Problem statement
From the forum post on 18650 cell heating below, translate this sentence into Spanish: "The cell temperature could be managed quite well using a temperature controlled fan."

Document text
┌──

It probably does vary greatly depending on the actual cells you have.

When i was researching 18650 cells it was generally considered that the sanyo 2600 cells were the best at high current output whilst still having good capacity.

I have some sony 18650 cells and at 5A they were comparatively hotter than the sanyo cell.

The sanyo cells are definitively not to hot to handle after being discharged to 3.0v maybe the higher lvc helps with the cell temperature.

I do notice with the sanyo cells that i have that the cells only get hot towards the end of the discharge and at midway are only slightly warm.

In my experience if the cells are ventilated somewhat they do have good the ability to dissipate heat.

Being in texas i am sure keeping the cells cooler would be considerably more difficult than it is in the UK during use but not impossible.
The cell temperature could be managed quite well using a temperature controlled fan.

There is however an upside to the the cells getting warm during use is thats when its so cold that other batterys will start loosing performance during a ride whereas these will more easily keep themselves warm and perform as expected.

└──

Records provided
┌──

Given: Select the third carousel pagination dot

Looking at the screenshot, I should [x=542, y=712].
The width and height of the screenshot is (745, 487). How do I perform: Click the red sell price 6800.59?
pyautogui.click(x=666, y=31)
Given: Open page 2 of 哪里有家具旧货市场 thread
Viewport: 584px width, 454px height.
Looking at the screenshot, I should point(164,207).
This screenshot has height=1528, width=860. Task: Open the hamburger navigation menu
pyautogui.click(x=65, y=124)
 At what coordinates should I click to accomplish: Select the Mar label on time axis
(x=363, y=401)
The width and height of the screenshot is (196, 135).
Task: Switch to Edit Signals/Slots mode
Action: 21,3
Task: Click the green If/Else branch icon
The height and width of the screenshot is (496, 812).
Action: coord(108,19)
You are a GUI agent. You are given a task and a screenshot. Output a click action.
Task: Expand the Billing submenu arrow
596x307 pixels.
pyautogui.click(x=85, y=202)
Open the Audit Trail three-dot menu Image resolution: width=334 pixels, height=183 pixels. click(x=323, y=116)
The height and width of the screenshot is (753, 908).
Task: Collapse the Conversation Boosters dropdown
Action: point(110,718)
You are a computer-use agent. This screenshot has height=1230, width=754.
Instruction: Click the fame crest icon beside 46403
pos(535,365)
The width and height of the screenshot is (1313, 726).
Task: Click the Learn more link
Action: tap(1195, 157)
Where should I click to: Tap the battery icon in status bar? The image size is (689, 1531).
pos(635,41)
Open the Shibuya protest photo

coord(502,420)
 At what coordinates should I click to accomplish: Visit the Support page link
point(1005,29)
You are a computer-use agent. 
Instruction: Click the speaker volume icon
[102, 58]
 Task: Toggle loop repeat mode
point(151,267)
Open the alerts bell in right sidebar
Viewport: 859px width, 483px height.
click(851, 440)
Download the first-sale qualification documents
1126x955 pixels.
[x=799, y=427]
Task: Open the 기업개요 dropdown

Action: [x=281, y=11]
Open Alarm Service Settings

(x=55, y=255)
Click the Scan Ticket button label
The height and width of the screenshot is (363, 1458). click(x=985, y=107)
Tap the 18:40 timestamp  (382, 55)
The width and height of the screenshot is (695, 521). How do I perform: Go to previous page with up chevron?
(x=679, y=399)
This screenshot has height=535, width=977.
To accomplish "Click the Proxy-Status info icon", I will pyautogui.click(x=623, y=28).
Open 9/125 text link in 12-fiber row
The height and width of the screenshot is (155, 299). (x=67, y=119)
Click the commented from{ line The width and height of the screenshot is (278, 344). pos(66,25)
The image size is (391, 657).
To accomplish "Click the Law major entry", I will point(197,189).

└──

The completed task
La temperatura de la celda podría gestionarse bastante bien mediante un ventilador controlado por temperatura.